Extrait du texte
---+---

Après on va me dire qu’avec qu’une PHEV, c’est de la triche : si la batterie est vide, j’ai encore 1 000 km d’autonomie en essence. Mais quand-même : je pense que les conducteurs d’EV purs le diront : au début, ouais on surveille un peu, mais après, quand on connaît la voiture, non.

En fait, sur une EV, il convient de charger dès qu’on peut le faire. Pas forcément quand la batterie est vide.
Quand on a une thermique, on fait le plein une fois par mois quand y a plus d’essence et c’est reparti. On ne retournera à la pompe que le mois suivant.

Quand on a une électrique, on recharge quand on peut, c’est-à-dire tous les soirs en rentrant chez soi, typiquement.

Du coup, l’autonomie de 300 km, on n’en voit jamais le bout : le plein est fait tous les matins sans s’en rendre compte. Ce n’est donc pas parce que vous faites 500 km par semaine (5 × 100 km) que vous aurez du mal à rouler avec une électrique qui a 300 km d’autonomie : au contraire, c’est largement assez !

Sur une électrique, on recharge quand on fait ses courses, quand on est au Mc Do, ou dans n’importe quel parking équipé. Brancher un câble, ça prend 30 secondes (10 secondes quand la borne dispose elle-même déjà d’un câble). Donc la jauge remonte souvent et la batterie n’est jamais vide.

Les 300 km d’autonomie ne sont alors limitants que lors d’un trajet fait d’une seule traite plus long que ça.

Idée reçue 5 : « les bornes sont toujours en panne ! »

Alors là, oui.

---+---

Données fournies

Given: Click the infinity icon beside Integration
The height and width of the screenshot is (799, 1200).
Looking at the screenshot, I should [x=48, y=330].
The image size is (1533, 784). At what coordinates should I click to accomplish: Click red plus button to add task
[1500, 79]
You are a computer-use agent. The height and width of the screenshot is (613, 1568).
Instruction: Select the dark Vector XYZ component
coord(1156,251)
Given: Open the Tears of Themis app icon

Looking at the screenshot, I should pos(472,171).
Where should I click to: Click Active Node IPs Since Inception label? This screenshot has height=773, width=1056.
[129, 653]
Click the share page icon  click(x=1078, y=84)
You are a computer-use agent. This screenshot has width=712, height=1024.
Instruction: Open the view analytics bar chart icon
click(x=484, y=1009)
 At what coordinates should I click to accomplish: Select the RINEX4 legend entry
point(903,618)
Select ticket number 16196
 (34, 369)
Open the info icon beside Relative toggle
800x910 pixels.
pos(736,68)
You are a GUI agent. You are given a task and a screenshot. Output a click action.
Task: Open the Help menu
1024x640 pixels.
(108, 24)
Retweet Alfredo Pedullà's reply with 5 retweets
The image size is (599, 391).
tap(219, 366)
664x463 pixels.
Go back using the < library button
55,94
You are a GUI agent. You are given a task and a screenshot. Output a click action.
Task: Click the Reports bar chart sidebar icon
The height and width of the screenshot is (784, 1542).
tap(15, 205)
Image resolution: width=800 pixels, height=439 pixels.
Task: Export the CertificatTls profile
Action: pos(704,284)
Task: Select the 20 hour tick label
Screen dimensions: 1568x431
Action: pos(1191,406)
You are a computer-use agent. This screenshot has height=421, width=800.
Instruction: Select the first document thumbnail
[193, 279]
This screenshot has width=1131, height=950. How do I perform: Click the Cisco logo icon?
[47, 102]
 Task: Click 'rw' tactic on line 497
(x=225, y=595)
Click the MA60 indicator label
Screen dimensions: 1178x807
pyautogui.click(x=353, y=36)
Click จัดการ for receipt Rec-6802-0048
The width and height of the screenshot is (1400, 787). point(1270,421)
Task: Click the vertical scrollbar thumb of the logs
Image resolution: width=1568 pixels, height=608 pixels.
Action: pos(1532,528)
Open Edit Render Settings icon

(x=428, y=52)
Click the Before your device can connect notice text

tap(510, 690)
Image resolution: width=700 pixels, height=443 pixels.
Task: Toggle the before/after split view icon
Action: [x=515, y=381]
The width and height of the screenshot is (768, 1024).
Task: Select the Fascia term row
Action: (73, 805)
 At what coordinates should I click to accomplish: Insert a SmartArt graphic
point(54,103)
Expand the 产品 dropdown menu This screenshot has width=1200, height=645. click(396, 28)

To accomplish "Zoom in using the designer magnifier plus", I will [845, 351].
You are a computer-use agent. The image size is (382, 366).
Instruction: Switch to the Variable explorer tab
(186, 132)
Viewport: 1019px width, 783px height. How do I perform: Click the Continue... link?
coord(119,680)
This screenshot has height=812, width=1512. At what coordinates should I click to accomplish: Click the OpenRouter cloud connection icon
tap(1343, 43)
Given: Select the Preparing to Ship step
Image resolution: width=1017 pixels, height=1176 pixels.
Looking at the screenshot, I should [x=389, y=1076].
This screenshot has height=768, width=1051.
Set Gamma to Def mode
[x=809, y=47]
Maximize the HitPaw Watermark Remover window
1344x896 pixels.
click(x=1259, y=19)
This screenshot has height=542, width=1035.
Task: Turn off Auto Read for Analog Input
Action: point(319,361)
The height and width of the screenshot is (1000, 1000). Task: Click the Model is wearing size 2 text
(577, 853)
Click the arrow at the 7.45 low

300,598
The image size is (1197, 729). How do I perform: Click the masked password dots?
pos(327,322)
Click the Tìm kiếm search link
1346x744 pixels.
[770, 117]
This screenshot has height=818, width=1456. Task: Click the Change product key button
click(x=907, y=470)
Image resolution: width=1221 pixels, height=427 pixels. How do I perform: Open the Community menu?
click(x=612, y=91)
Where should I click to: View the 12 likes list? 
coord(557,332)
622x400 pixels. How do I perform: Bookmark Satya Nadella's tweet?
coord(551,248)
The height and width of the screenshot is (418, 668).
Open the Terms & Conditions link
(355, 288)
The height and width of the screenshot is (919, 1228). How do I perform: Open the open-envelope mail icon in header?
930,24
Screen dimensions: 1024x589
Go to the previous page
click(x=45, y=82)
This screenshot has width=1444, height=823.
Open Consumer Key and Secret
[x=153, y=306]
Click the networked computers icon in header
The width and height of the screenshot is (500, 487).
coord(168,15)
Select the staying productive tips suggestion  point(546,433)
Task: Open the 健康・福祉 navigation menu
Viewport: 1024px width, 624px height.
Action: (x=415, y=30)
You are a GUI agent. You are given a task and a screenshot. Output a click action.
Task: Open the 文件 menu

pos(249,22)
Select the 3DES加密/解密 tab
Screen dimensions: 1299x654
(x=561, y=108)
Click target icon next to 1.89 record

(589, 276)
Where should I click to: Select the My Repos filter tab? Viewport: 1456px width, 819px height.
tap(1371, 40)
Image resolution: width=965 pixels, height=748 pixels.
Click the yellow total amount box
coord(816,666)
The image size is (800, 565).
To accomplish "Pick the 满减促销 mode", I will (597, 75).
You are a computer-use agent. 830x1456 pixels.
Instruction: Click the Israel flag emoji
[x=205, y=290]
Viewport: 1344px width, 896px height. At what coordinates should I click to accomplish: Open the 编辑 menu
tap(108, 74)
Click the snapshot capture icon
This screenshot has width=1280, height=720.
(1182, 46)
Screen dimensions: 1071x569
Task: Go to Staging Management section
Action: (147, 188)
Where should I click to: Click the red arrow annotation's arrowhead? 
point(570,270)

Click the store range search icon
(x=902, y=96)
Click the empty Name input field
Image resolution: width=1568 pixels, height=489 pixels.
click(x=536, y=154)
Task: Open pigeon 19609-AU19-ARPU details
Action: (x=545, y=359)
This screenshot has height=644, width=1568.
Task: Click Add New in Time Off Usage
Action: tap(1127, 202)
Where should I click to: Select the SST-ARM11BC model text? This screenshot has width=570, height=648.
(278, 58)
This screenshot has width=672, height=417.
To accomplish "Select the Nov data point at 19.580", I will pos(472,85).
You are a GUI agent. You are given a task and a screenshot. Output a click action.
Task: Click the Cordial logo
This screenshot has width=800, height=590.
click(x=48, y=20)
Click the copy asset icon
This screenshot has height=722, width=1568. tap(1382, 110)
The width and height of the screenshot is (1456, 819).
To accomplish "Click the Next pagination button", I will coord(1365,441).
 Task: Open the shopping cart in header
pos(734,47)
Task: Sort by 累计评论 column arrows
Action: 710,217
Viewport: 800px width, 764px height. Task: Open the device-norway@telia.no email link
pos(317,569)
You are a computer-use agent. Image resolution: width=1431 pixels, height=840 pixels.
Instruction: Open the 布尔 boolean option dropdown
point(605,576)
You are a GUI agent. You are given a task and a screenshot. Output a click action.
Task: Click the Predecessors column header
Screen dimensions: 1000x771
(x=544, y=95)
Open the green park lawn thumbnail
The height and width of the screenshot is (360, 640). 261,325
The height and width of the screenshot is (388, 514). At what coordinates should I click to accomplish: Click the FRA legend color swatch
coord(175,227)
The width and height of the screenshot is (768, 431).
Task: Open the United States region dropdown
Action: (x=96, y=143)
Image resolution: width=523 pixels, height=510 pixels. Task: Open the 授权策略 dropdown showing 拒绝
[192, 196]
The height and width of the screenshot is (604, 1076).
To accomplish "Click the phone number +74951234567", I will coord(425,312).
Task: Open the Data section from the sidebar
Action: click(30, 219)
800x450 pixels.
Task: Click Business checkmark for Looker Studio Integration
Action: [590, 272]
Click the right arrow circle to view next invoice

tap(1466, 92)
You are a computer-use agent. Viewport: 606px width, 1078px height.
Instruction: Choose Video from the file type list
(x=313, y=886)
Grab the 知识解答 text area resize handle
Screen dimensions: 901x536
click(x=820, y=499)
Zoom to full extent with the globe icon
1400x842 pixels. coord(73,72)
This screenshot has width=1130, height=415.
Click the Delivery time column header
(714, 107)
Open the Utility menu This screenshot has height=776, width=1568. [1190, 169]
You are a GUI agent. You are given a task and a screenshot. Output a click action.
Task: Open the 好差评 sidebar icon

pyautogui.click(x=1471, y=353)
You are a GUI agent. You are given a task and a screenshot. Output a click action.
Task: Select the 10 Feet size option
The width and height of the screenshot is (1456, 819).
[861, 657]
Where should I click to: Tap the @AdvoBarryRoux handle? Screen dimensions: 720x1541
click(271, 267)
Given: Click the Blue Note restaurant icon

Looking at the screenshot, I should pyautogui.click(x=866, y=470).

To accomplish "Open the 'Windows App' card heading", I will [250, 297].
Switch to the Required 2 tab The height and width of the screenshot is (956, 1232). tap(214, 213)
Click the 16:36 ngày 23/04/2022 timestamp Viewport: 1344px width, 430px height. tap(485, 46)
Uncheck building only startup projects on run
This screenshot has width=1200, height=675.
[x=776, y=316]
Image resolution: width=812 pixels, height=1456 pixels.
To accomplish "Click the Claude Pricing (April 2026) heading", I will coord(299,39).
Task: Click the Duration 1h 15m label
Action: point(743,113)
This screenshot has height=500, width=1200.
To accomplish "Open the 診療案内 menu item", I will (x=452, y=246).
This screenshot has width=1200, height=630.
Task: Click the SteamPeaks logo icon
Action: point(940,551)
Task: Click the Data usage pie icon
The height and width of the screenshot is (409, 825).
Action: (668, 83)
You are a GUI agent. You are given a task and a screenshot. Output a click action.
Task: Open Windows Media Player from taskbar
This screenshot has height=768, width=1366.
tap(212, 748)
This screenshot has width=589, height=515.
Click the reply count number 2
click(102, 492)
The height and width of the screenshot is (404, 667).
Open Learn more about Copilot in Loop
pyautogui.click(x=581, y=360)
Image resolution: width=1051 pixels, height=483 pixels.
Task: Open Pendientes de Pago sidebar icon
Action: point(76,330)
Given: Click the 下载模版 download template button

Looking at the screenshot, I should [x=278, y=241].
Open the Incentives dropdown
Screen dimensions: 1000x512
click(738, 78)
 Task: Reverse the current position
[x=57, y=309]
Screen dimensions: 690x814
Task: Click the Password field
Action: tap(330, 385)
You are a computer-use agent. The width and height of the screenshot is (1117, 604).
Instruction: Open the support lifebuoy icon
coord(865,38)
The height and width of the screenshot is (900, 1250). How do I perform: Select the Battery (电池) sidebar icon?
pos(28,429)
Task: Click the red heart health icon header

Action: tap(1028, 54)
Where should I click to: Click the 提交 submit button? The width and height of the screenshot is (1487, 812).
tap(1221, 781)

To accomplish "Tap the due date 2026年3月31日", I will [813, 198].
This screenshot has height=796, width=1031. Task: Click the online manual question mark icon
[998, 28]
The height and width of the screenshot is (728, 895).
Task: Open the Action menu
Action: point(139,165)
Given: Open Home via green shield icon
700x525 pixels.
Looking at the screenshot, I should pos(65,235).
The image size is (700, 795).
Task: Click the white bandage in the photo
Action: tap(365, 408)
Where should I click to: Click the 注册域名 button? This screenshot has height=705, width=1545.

---+---

Exercice écrit 1
Dans le texte sur les voitures électriques, reprenez le passage allant de "Quand on a une électrique, on" jusqu'à "c’est largement assez !" inclus, en substituant "chaque soir" à "tous les soirs".
Exercice écrit 2
D'après le texte sur les voitures électriques, combien de temps faut-il pour brancher un câble ?
Exercice écrit 3
Écrivez la suite du texte sur les voitures électriques à partir de sa dernière phrase.

Réponse proposée 1
Quand on a une électrique, on recharge quand on peut, c’est-à-dire chaque soir en rentrant chez soi, typiquement.

Du coup, l’autonomie de 300 km, on n’en voit jamais le bout : le plein est fait tous les matins sans s’en rendre compte. Ce n’est donc pas parce que vous faites 500 km par semaine (5 × 100 km) que vous aurez du mal à rouler avec une électrique qui a 300 km d’autonomie : au contraire, c’est largement assez !

Réponse proposée 2
30 secondes, ou 10 secondes quand la borne dispose elle-même déjà d'un câble.

Réponse proposée 3
Je n’ai qu’une PHEV, donc je m’en fiche un peu, mais je cherche quand-même à voir comment ça se passe et où sont les bornes, à quoi elles ressemblent, leurs différences…

Et pour le coup, je dois bien dire que les bornes ne sont pas assez nombreuses (2 prises pour un parking d’hypermarché, par exemple), donc souvent occupées… et souvent en panne.
Il m’est déjà arrivé de faire 150 km en traversant des tas de villages et à chaque fois, les bornes étaient en panne. Ceci serait impensable pour des stations essences, mais semble la norme ici. Selon les endroits, en trouver une qui marche relève de l’exploit.

Et quand je parle d’une borne en panne, c’est soit une borne qui affiche une erreur, soit une borne totalement éteinte et impossible à allumer.
Je ne parle même pas du lancement de la charge : erreur de paiement, type d’abonnement, mauvais câble/prise, place occupée par un 4x4….

Il y a des applications, comme l’indispensable Chargemap, qui recensent les bornes et permettent de dire en direct si elles marchent ou non. C’est cool et collaboratif, mais ça ne suffit pas pour combler un réseau de charge défaillant.

Pour le reste, une EV sera bien pour les trajets de tous les jours (la preuve : même avec ma PHEV et mes 60 km d’autonomie je fais tout en électrique), mais dès que vous voulez allez plus loin, il faut encore prévoir son trajet et prier pour ne pas tomber sur une borne en panne ou occupée.

À mes yeux, à ce jour, il n’y a que Tesla qui a ce qu’il faut : les stations sont correctement implantées, la recharge est rapide et les stations sont grandes (6 à 10 places) et donc rarement occupées à 100 %. Mais une Tesla, c’est cher. Comme je l’ai déjà dit, c’est pour ça que je suis sur une PHEV. Les EV autres que Tesla sont une blague à cause du réseau de charge, et je fais régulièrement des trajets de 300+ km, d’où mon problème.

Idée fausse 6 : « la conduite électrique, c’est mou ! »

Non.
C’est tout simplement faux.

La plupart des voitures ont un mode « éco » qui limite le couple moteur et réduit ainsi la consommation. Mais ils ont aussi un mode « normal » ou un mode « sport », où l’ordinateur de bord débride tout ce que la batterie et le moteur peuvent donner, et là le moindre coup d’accélérateur et on a l’impression de décoller.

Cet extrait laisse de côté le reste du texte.